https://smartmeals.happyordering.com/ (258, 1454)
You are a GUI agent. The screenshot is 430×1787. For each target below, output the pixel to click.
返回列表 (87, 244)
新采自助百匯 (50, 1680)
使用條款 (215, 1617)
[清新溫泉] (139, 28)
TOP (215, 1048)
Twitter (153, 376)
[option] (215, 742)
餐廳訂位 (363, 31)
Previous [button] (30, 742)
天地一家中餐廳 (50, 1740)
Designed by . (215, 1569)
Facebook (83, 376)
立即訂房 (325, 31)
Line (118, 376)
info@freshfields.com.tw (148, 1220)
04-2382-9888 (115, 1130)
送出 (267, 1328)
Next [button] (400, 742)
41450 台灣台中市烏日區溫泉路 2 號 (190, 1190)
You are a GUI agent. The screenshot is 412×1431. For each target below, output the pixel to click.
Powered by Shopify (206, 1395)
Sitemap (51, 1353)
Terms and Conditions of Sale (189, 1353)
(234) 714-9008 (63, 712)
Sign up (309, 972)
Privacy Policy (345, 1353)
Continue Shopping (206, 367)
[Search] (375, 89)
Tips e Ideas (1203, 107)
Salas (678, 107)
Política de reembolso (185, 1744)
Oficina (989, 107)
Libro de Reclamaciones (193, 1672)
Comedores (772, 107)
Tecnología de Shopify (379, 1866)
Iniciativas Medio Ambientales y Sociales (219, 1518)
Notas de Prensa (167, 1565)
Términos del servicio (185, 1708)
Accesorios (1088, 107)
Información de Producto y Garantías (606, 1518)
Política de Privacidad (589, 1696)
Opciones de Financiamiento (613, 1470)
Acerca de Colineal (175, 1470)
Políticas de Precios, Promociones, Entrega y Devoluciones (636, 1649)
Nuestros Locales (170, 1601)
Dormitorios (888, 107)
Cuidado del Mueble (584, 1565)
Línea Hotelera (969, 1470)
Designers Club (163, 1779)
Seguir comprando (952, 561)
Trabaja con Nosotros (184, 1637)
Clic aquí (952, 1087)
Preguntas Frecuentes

★ ★ ★ ★

INSTRUCTIONS FOR THE TASK:
Go through the lines above and count those with "click"; report only the number.

TASK SOLUTION:
2